[Problem]: Show, from the entries below, every line in which "computer" appears.

[Dataset content]:
::::::::::

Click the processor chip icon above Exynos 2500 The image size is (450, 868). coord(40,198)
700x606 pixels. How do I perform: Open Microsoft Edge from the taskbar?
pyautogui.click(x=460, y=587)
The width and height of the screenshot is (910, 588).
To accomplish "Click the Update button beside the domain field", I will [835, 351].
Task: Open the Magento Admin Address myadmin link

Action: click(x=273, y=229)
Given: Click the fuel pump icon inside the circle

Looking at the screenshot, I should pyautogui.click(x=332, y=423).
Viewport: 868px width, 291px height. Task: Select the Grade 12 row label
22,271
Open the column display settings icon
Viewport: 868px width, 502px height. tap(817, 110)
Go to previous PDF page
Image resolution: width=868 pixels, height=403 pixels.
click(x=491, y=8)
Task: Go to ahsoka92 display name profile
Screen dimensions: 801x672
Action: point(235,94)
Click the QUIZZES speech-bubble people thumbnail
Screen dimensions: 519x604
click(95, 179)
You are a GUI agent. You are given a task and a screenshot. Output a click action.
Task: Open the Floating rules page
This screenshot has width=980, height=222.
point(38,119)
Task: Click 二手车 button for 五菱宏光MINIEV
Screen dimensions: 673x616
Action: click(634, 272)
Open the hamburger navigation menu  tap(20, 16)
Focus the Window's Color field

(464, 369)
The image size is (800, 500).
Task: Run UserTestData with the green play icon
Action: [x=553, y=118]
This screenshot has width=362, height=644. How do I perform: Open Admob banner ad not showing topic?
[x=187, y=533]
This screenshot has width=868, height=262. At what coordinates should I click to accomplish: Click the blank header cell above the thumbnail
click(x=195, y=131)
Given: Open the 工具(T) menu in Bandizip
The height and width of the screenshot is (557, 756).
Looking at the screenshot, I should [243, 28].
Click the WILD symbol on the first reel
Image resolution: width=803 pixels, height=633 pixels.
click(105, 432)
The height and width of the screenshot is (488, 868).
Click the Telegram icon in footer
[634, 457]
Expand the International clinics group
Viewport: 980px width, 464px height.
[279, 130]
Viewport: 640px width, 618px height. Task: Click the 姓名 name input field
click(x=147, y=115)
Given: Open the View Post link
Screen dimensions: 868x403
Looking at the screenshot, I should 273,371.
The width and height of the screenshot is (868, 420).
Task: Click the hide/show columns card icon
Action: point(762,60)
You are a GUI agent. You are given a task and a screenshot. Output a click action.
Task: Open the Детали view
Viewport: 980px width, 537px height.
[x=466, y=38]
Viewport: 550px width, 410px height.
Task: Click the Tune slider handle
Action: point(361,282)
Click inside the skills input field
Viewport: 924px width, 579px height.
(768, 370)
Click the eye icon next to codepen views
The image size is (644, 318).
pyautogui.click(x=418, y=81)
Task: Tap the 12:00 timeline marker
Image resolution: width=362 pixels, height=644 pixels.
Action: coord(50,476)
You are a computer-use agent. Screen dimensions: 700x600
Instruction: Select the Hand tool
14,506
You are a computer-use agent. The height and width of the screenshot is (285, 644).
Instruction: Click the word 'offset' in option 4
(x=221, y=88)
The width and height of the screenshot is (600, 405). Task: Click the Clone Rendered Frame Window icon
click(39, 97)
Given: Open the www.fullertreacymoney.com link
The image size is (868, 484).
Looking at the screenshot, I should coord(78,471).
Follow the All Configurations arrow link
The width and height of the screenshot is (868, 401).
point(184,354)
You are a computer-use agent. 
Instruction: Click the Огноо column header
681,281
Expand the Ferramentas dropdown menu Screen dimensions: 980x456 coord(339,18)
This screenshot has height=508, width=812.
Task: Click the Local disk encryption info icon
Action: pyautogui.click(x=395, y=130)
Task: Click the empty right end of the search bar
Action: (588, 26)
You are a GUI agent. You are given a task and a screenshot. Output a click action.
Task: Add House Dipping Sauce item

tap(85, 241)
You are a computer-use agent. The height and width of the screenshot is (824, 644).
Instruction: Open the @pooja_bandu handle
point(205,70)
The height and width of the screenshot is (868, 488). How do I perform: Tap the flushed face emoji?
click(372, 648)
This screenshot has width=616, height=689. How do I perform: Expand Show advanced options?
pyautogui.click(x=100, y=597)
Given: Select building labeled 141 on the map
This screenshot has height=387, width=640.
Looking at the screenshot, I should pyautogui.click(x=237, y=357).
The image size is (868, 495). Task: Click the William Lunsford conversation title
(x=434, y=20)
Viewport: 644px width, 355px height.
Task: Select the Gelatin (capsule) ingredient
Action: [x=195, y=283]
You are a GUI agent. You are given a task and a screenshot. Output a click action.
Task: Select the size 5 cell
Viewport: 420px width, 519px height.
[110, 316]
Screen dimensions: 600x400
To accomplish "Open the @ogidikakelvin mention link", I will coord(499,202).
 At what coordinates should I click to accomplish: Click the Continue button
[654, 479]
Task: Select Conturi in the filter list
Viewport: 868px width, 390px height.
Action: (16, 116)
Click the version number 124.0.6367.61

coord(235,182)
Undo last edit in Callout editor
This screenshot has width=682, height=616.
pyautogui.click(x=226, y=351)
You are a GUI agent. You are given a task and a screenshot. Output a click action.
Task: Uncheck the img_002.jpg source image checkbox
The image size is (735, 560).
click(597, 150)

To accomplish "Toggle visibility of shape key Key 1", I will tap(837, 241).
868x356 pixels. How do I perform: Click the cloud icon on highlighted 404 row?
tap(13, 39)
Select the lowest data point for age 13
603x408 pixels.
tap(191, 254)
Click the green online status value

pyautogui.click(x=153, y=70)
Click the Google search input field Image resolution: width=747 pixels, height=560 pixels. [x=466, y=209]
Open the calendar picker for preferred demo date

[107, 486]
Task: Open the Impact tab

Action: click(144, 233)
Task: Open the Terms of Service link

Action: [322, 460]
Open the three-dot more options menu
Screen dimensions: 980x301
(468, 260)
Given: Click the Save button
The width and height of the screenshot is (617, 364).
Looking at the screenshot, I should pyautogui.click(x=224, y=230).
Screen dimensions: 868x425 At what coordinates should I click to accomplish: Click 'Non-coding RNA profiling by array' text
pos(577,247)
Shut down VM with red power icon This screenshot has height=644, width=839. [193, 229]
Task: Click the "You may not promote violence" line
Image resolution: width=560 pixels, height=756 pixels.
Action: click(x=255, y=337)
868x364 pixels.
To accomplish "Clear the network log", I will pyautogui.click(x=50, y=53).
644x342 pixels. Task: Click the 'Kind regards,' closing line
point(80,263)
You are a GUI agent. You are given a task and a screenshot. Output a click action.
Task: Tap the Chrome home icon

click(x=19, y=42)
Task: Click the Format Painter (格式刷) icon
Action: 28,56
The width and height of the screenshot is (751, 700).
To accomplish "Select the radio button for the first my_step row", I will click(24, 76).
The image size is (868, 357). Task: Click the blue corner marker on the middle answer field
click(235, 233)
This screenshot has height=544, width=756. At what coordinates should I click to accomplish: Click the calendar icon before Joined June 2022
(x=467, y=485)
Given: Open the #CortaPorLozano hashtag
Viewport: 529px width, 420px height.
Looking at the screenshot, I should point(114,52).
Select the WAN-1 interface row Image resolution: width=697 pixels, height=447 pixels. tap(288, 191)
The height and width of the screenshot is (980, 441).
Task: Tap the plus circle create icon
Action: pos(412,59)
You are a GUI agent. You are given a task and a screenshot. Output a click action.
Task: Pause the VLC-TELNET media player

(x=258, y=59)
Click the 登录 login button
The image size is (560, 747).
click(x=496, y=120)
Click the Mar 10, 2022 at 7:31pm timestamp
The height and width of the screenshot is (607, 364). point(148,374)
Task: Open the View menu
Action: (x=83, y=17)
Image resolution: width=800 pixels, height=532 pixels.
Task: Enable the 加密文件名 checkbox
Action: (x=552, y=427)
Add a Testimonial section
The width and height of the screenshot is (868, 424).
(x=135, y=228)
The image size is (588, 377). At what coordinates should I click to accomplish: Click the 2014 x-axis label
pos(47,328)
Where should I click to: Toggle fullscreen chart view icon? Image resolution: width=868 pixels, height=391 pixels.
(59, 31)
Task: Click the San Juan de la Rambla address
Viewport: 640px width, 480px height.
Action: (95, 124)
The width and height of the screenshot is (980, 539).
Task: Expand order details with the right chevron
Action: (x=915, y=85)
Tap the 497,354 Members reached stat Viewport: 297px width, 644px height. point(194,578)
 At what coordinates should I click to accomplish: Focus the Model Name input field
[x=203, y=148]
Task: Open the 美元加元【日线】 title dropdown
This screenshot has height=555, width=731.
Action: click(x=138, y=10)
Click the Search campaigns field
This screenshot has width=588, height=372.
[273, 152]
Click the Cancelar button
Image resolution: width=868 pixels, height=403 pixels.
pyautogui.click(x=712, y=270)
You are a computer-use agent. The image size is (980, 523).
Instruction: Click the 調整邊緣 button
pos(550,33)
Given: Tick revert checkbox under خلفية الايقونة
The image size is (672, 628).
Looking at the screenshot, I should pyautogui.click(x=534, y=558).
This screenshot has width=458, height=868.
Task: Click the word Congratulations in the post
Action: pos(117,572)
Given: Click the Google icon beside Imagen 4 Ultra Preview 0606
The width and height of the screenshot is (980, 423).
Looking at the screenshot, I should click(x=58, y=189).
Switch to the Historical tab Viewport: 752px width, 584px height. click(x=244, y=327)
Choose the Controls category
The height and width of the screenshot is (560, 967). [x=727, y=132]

::::::::::

[Solved problem]:
You are a computer-use agent. Screen dimensions: 700x600
You are a computer-use agent. The height and width of the screenshot is (285, 644).
You are a computer-use agent. 
You are a computer-use agent. The height and width of the screenshot is (824, 644).
You are a computer-use agent. The image size is (980, 523).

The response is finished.